The most important benefit of the Triangle pose is a full stretch of all your muscles, starting with the calves, up to the thighs and hamstrings, through the hips, across the back and abdominal muscles, all the way up to the shoulders, arms and neck. That, and the fact that the posture provides a great cardiovascular workout which will benefit your heart and overall conditioning.
Apart from the stretch, all of your joints and especially those in the lower body and shoulders will be stimulated, and their range of motion improved. Tendons as well as your internal organs (mostly the stomach, liver and spleen) will be revitalized, and blood flow to these regions will be improved.
Research shows that the Triangle Asana will also help regulate the activity of both adrenal and thyroid glands. People suffering from frozen shoulder syndrome will experience a relief in their symptoms, and those with posture problems will stand taller than ever due to the abdominal muscles being strengthened. It will improve the strength of both your hips and lower back.
Finally, the Triangle posture will help reduce some of the side-effects associated with the following conditions: constipation, low blood pressure, appendicitis, colitis, and a few menstrual disorders. It’s one of the simplest yet most beneficial exercises in the entire Bikram Yoga repertoire.
Benefits of Triangle Pose
- Excellent cardiovascular workout
- Opens and increases the flexibility of the hip joints
- Reduces saddle bags
- Good for the kidneys, thyroid and adrenal glands
- Opens the shoulder joint and good for frozen shoulder
- Strengthens and tones legs and buttocks
- Helps to regulate hormone levels
- Works all muscular groups simultaneously
- Helps with constipation, colitis, low blood pressure, appendicitis, spondylitis and menstrual disorders
Tips for Triangle Pose
- Stretch your arms both up and down
- Touch the chin exactly to the shoulder
- Keep the shoulders down
- Push both your hips forward toward the mirror
- Touch your lower fingers between the big and the second toe
- When stretching your arm toward the ceiling, keep your torso flat in a straight line
- Do not let rib cage stick out
- Stay positive
- Keep your hips down, sit down and do not let your hips come up
- Most importantly, breathe
- Throughout the entire Triangle Posture, your arms should be forming one straight line (except for the beginning of the pose when they are above your head).

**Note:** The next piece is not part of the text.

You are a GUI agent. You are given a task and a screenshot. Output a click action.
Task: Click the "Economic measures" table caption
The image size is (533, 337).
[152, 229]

- In the later phase of the pose (once you bend your leg to form 90 degree angle), make sure that your straight leg is locked in the knee.
- Make sure that both your feet are entirely flat on the floor throughout the entire posture; beginners, due to inflexibility, will be tempted to raise a portion of their foot off the ground to make things easier. Avoid doing that.
- In the later phase of the pose (once you bend your leg), do not use your lower arm to support your own weight by pushing off the ground with your fingers or pushing off the knee with your elbow. Your upper body weight should be entirely supported by your pelvis, lower back and abdominal muscles.
- Don’t let your hips move up while performing the Triangle pose as it will reduce the stretch in the pelvic area.